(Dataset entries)
______________________________

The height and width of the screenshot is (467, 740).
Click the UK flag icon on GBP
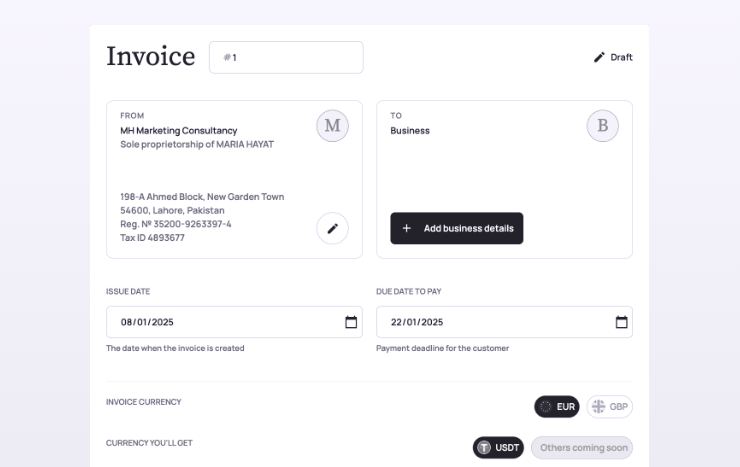click(x=598, y=407)
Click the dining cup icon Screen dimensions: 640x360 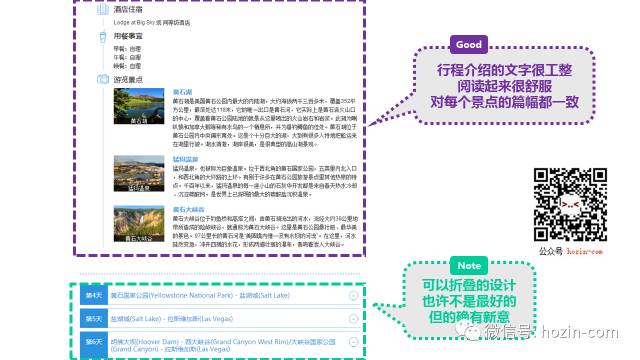click(x=103, y=37)
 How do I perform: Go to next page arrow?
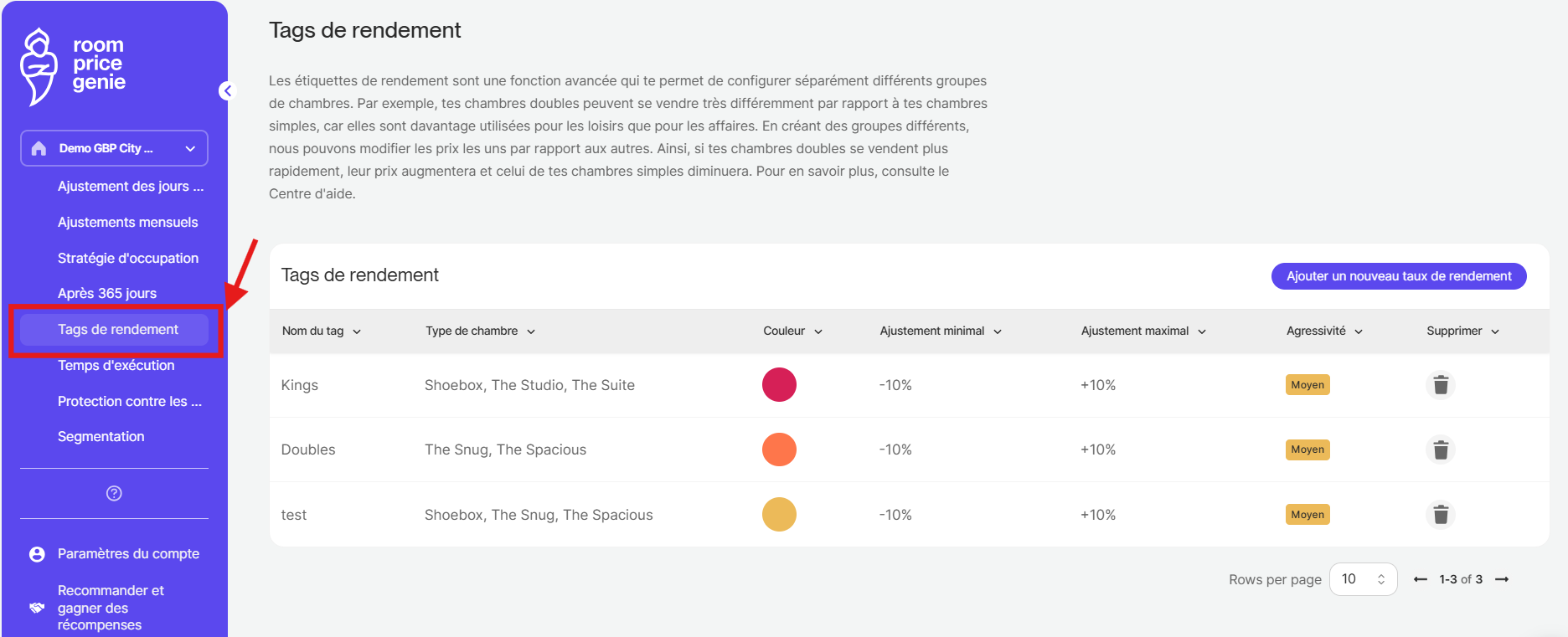(x=1502, y=579)
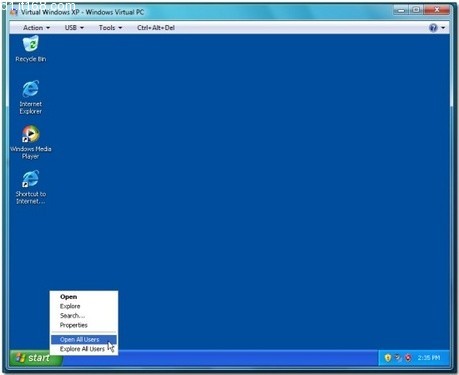The height and width of the screenshot is (375, 459).
Task: Click the green start button
Action: click(35, 358)
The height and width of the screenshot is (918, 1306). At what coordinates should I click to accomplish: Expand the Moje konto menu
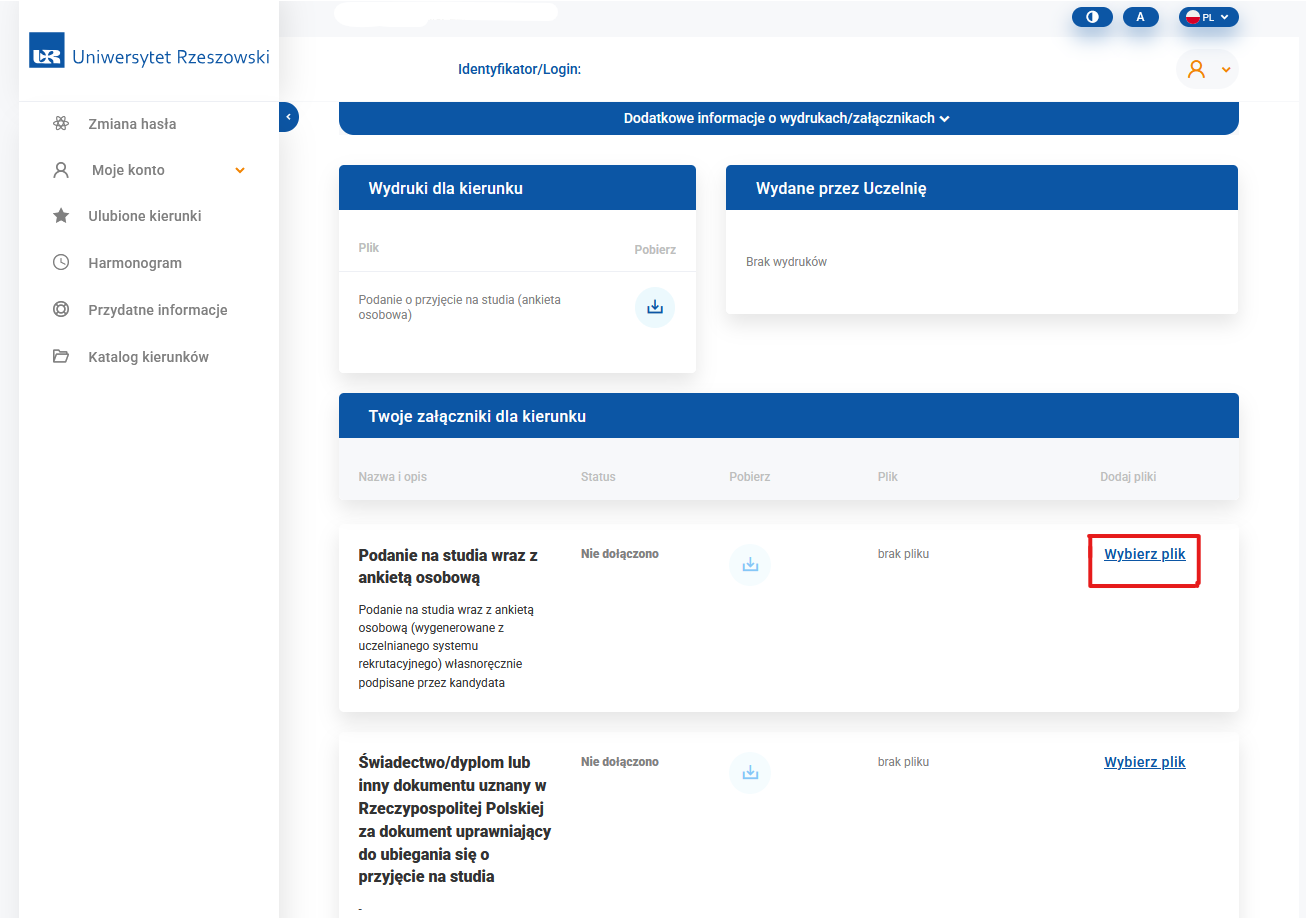click(239, 170)
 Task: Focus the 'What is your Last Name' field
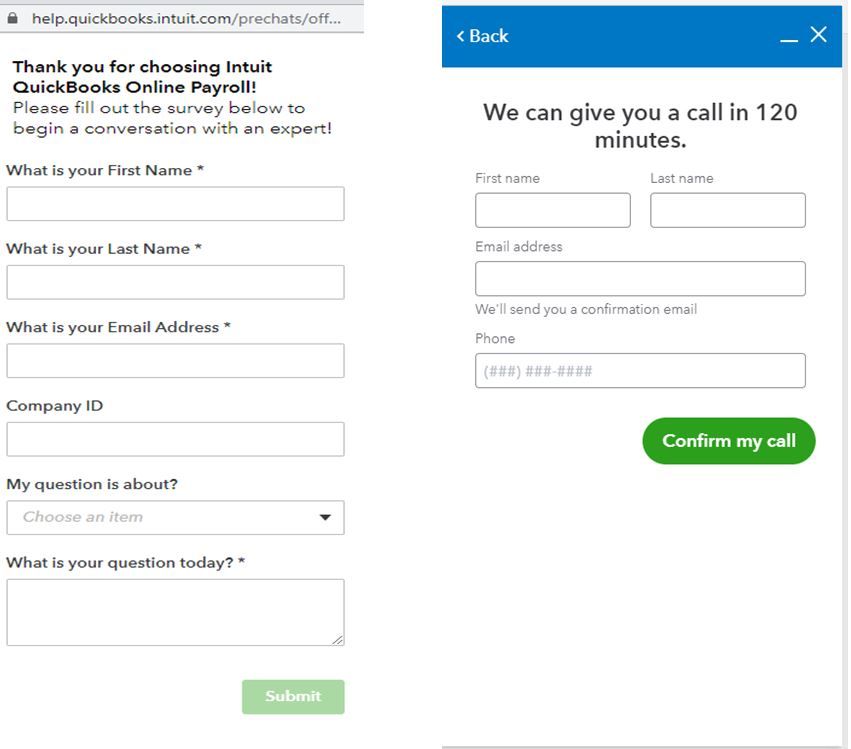click(175, 282)
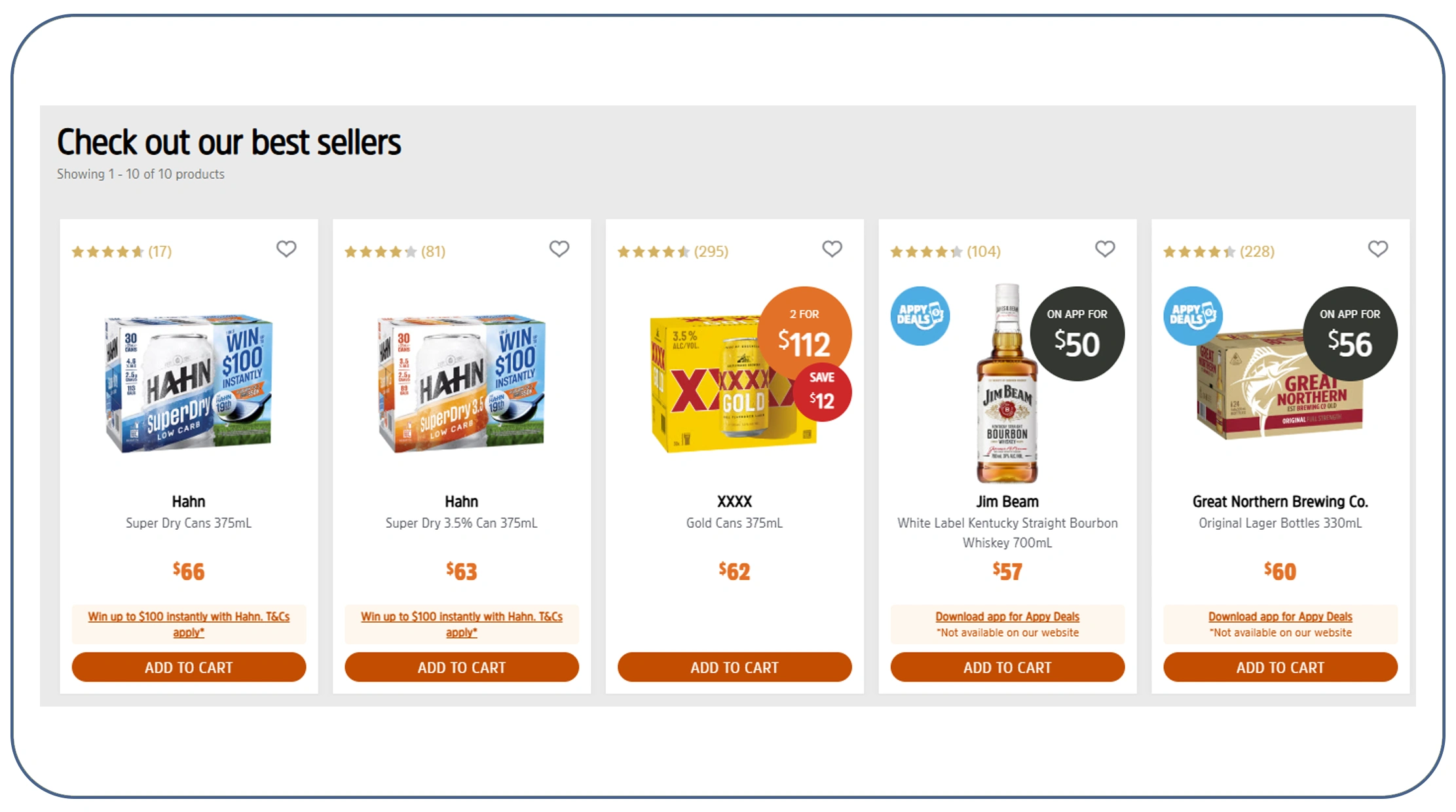Favorite Hahn Super Dry Cans with the heart icon

click(286, 249)
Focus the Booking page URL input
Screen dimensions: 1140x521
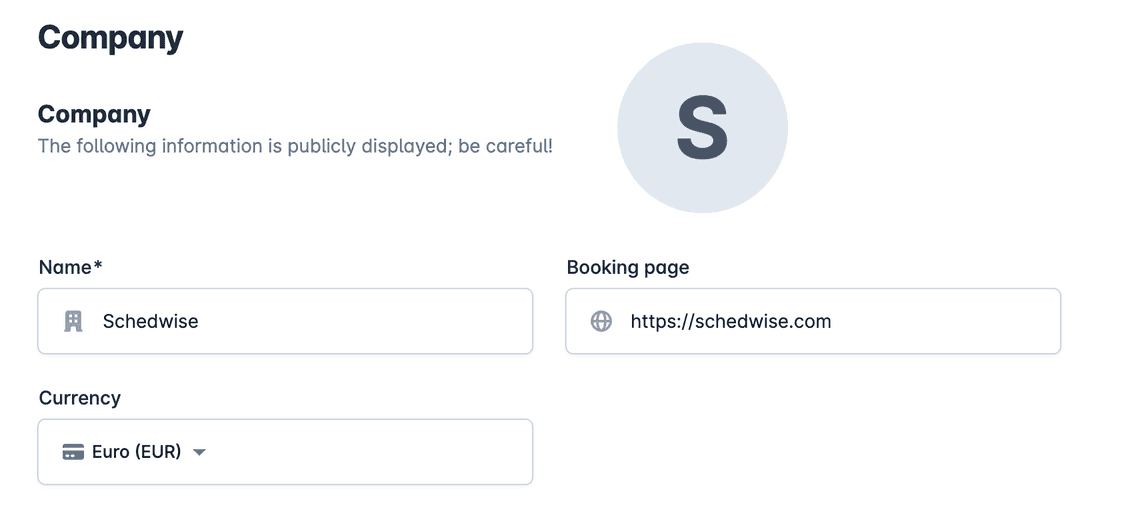(813, 321)
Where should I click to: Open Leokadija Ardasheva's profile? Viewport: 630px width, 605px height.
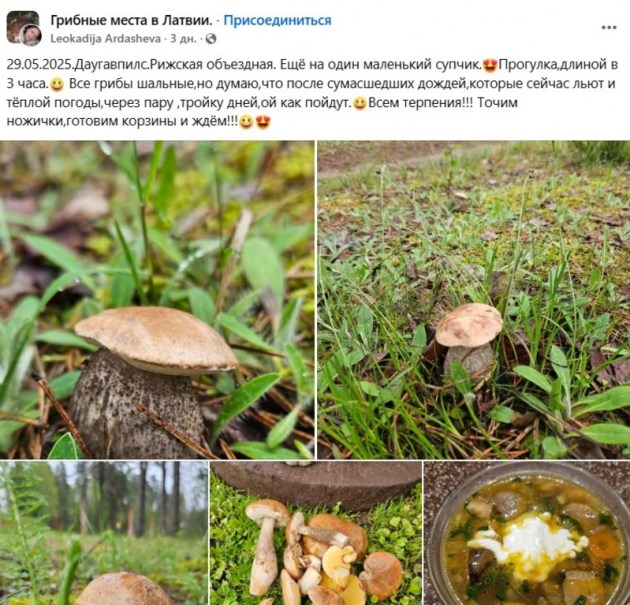click(x=105, y=39)
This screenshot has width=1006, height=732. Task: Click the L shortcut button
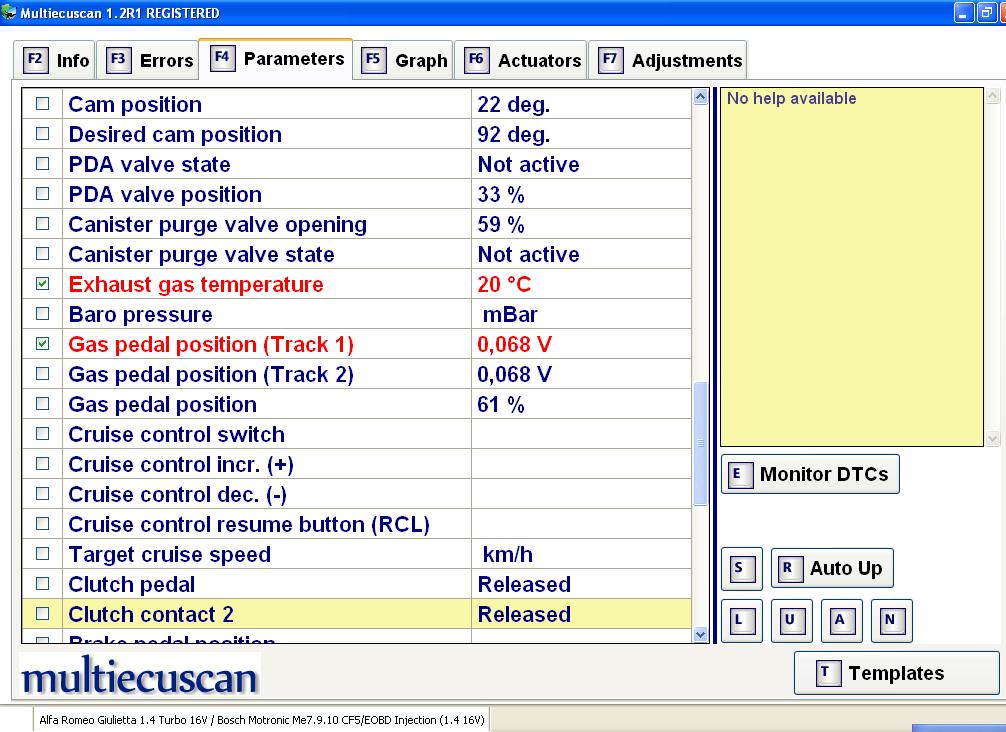(741, 620)
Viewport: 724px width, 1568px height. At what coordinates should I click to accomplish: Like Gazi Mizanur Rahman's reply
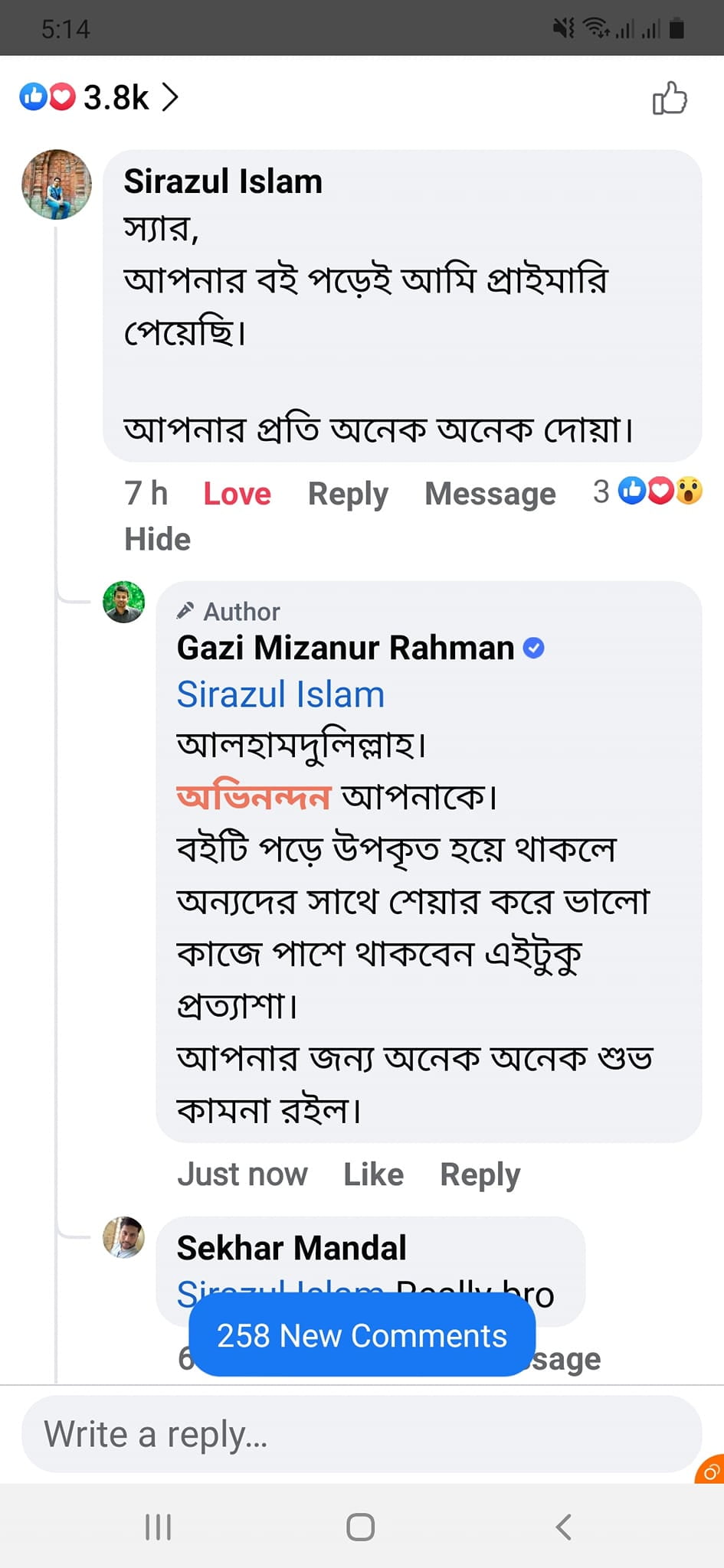pos(373,1174)
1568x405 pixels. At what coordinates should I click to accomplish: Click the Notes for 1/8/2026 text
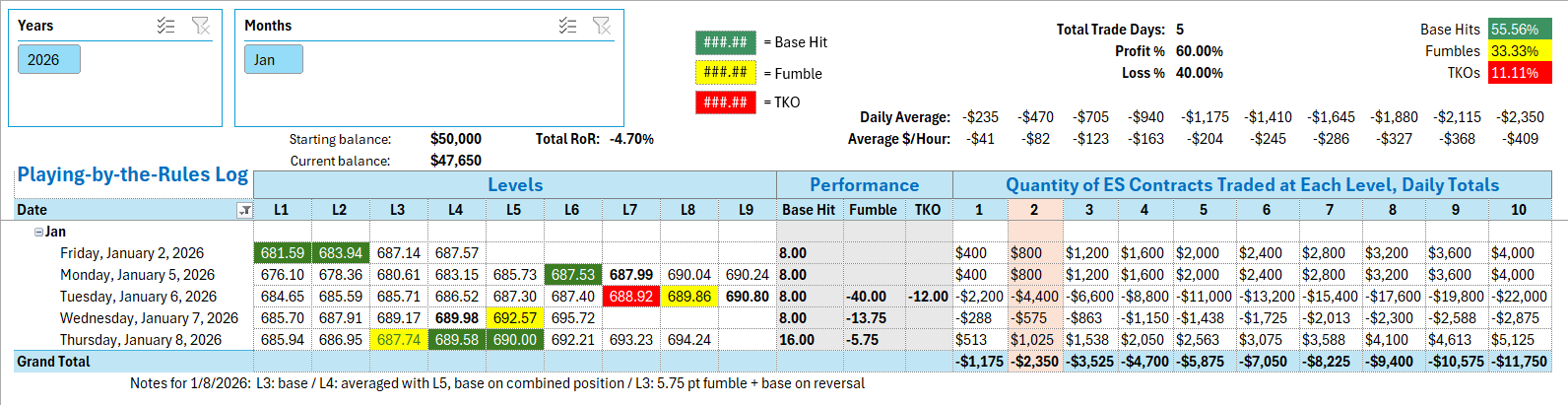tap(496, 383)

______________________________

◆ **WHAT THIS TASK INVOLVES**
Omit the pictures and print again exactly the lines from the one with "The height and width of the screenshot is (918, 1306)." through the final line of the entries, both ends included.

◆ **OUTPUT FOR THIS EXERCISE**
The height and width of the screenshot is (918, 1306). At what coordinates should I click to accomplish: Expand the Moje konto menu
click(239, 170)
 Task: Focus the 'What is your Last Name' field
click(175, 282)
Favorite Hahn Super Dry Cans with the heart icon

click(286, 249)
Focus the Booking page URL input
Screen dimensions: 1140x521
(813, 321)
Where should I click to: Open Leokadija Ardasheva's profile? Viewport: 630px width, 605px height.
click(x=105, y=39)
This screenshot has width=1006, height=732. Task: Click the L shortcut button
(741, 620)
Viewport: 724px width, 1568px height. At what coordinates should I click to accomplish: Like Gazi Mizanur Rahman's reply
pos(373,1174)
1568x405 pixels. At what coordinates should I click to accomplish: Click the Notes for 1/8/2026 text
tap(496, 383)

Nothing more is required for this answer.